Defensa frente al desarrollo de tumores. Procesos de apoptosis también protegen frente al desarrollo de algunos tipos de tumores.

 

La apoptosis es un proceso muy finamente regulado. Si ocurre un exceso o un defecto de apoptosis, se producen diversas patologías como malformaciones, defectos en el desarrollo, enfermedades autoinmunes, enfermedades neurodegenerativas o aparición de tumores.

Los estímulos que inducen apoptosis pueden ser extra o intracelulares: Citoquinas como el TNF, radiaciones, falta de señales hormonales o de factores tróficos son algunos ejemplos de estímulos extracelulares que inducen apoptosis.

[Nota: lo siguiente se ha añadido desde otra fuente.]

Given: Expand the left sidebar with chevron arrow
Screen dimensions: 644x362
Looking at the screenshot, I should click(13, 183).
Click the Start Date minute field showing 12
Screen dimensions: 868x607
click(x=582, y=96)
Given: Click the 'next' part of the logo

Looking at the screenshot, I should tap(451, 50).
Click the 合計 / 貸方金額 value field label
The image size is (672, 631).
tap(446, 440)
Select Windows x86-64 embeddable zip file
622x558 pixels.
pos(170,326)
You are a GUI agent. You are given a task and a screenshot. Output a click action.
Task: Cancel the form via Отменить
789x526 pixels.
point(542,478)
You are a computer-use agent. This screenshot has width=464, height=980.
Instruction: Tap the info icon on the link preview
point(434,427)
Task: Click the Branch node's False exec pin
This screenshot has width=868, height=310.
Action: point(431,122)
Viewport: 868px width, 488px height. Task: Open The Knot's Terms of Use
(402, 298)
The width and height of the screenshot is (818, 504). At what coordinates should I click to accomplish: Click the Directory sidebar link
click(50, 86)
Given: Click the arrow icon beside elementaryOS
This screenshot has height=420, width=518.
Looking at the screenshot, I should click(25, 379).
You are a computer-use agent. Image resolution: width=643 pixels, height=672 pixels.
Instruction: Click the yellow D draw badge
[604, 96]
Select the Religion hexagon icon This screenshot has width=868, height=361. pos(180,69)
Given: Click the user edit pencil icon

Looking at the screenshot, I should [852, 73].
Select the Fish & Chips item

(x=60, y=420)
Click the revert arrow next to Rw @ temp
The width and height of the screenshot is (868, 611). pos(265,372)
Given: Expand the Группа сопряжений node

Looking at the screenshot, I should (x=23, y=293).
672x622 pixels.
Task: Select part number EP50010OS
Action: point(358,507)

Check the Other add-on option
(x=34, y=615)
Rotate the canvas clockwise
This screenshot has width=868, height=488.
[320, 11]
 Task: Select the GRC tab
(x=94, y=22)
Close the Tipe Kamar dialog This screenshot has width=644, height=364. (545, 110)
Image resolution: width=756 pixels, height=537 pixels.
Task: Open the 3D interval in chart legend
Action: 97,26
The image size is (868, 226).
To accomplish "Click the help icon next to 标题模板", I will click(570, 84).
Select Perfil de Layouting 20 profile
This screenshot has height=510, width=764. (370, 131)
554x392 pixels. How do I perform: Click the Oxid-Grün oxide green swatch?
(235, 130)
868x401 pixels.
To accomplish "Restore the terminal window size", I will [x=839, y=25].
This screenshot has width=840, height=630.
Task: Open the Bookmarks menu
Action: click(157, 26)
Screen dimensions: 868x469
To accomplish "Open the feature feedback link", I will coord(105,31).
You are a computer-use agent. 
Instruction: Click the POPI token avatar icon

Mitosis incompleta, aumento de las especies reactivas de oxígeno, aumento del calcio citoplasmático o daños irreparables del ADN mediados por la molécula p53 son ejemplos de estímulos intracelulares que disparan procesos de apoptosis.

La apoptosis comienza con la activación de unas proteínas llamadas caspasas, que producen una cascada proteolítica que culmina con la hidrólisis de proteínas estructurales y de enzimas reparadoras de ADN y con la activación de enzimas hidrolíticas como las endonucleasas.

Los estímulos extracelulares activan la caspasa 8 mientras que los intracelulares activan proteínas pro-apoptóticas e inhiben proteínas anti-apoptóticas de la familia Bcl-2. En respuesta a estímulos intracelulares o como vía alternativa promovida por la caspasa 8 (que vehicula los estímulos extracelulares) se forma el apoptosoma. La mitocondria está involucrada en la apoptosis inducida por daño o stress. En un primer momento se libera citocromo c al citoplasma. Éste se une a la proteína Apaf-1 que activa a la caspasa 9.

La apoptosis es un proceso ordenado, con una serie de fases: disminución del volumen celular y pérdida de las características de adhesión, degradación de proteínas y fragmentación del ADN, condensación cromatínica, aparición de burbujas en superficie, fragmentación del núcleo, formación de los cuerpos apoptóticos (rodeados de membrana) y fagocitosis de estos cuerpos apoptóticos por macrófagos. En ningún caso se vierte el contenido celular al exterior.